Blog

The Dating Game

Blog post by: Alumni Relations Specialist

There’s a rumor going around saying we shouldn’t date in our first year of sobriety. I say ‘rumor,’ because I didn’t want to believe it. Please don’t take away alcohol and drugs and then tell me I can’t engage in playful flirting and looking for the man of my dreams in the rooms of AA! So I ignored the suggestion and started scanning the rooms for my next victim. I found one and began a four-year battle of staying sober and learning how to grow up, pay my bills, get the trust back from my kids and find time for someone who was almost as immature in sobriety as I was. I kept thinking, no matter what happens, I won’t drink over a man. No matter what. We had our ups and downs and at first we kept the relationship a secret, which fed my addiction for manipulation and lying. Then it got real, and believe it or not, the man of my dreams had faults, and lots of them.
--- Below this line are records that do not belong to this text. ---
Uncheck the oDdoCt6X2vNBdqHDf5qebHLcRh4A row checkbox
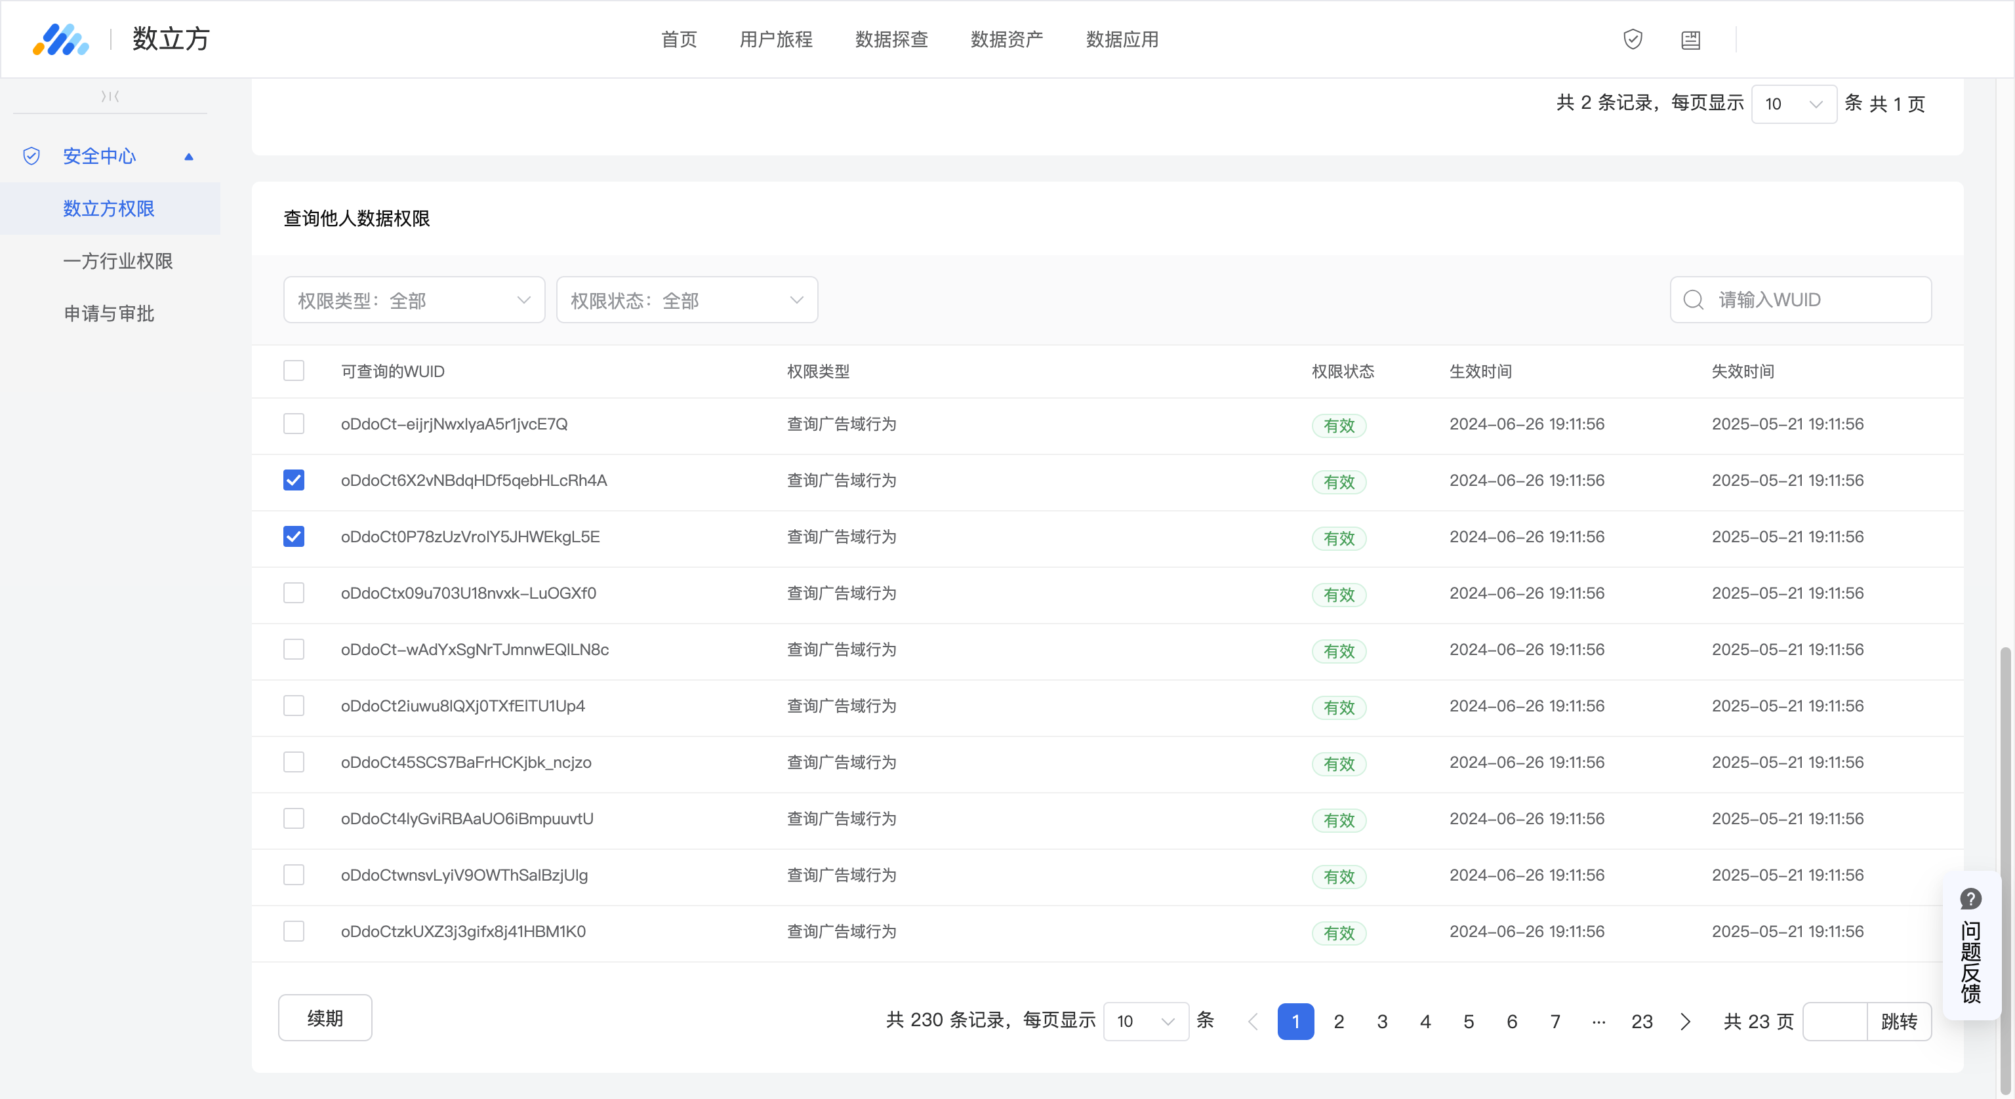2015x1099 pixels. point(293,480)
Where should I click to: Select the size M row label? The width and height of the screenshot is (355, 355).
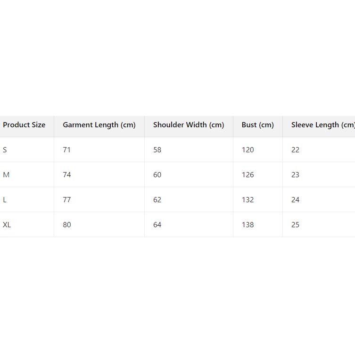(6, 175)
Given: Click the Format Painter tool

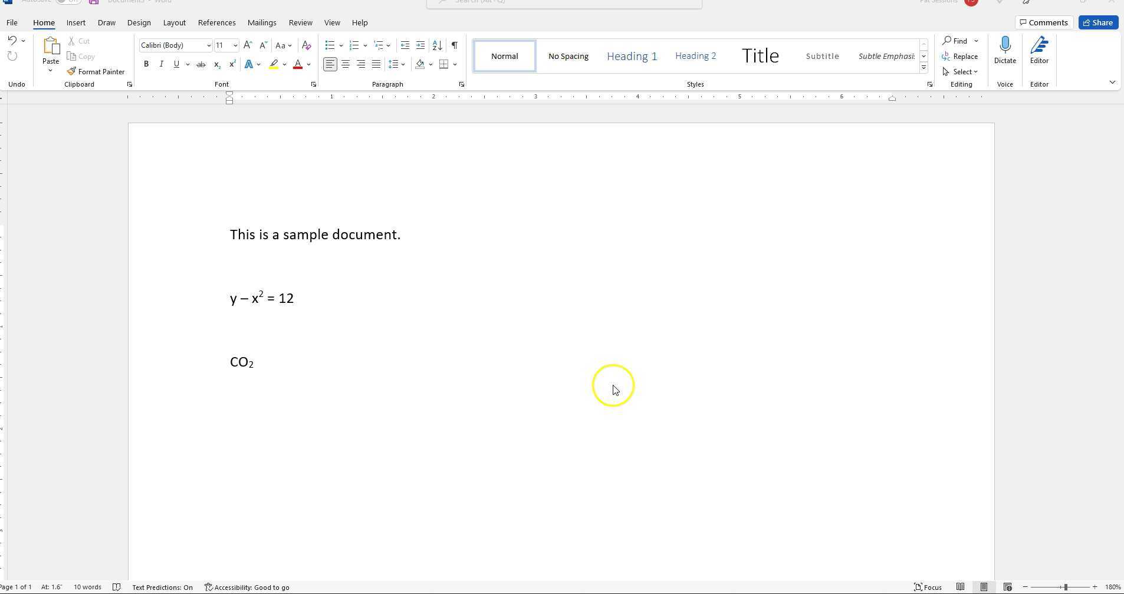Looking at the screenshot, I should [96, 71].
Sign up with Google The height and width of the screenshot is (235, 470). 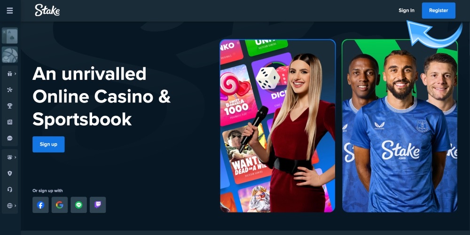60,205
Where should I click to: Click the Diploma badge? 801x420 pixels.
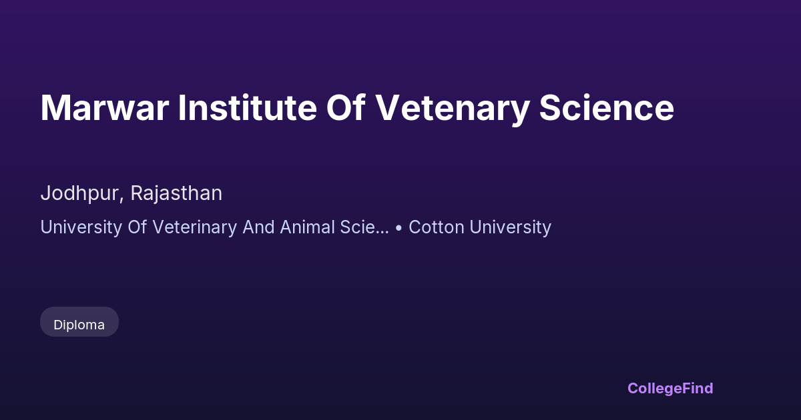click(79, 324)
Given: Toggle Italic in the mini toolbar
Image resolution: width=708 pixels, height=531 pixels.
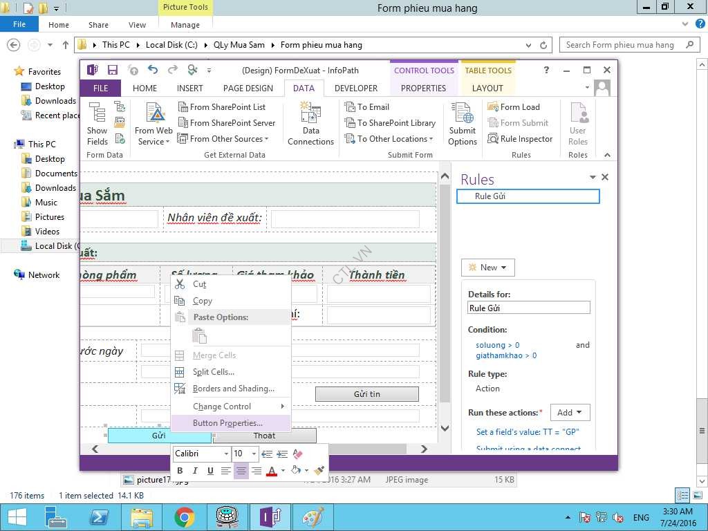Looking at the screenshot, I should (195, 471).
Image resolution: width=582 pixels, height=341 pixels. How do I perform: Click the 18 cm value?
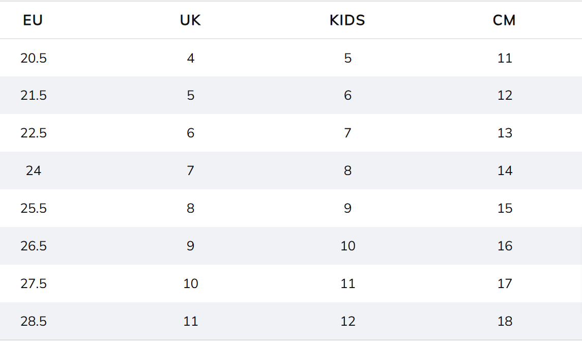coord(505,321)
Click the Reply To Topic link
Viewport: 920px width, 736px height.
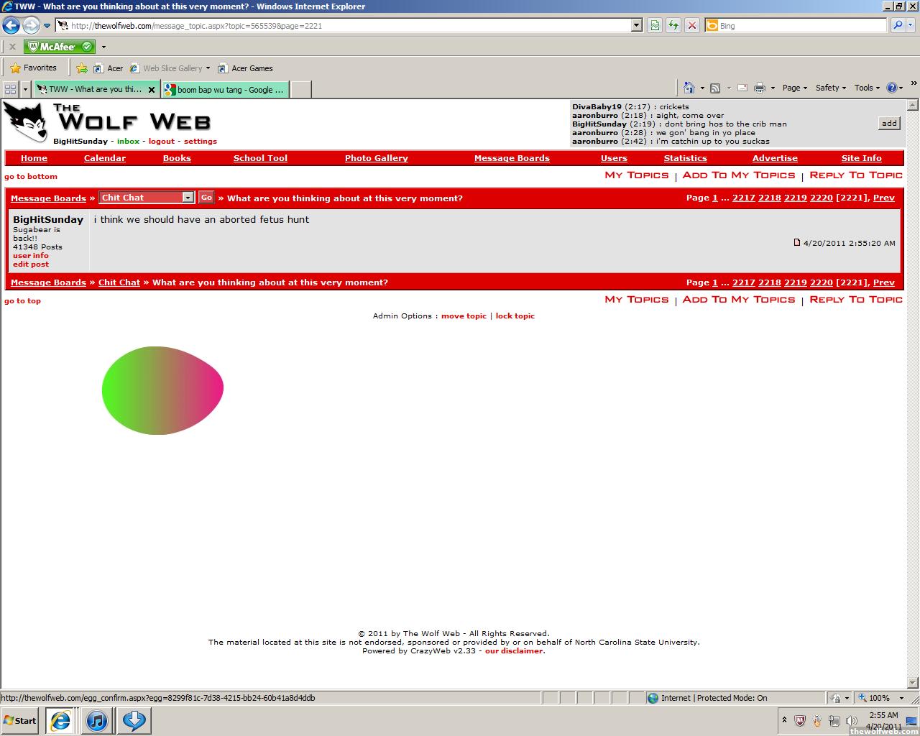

I started to build resentments against him and we would break up, only to find our way back together again because I thrive on chaos. It’s all I’ve known. Finally, after four years he just decided not to call again and left me for someone else. Ouch! Not so great for the little self esteem I had managed to pull together by working a program. I immediately set out to sooth the pain with, you guessed it, another man in the rooms of AA. This time I went for longevity. This man had years of sobriety. Surely he would be the one! He wasn’t. As far as I know, none of us drank over the heartbreak, blow to our ego, twisted thing we call a “relationship.” Would I do it all over again? Not if I wanted to focus more on finding out who I am and learning to be ok with myself. Today I leave the men in the rooms alone. When I go to a meeting, I actually listen to “How it works” and remember that I am there to stay sober.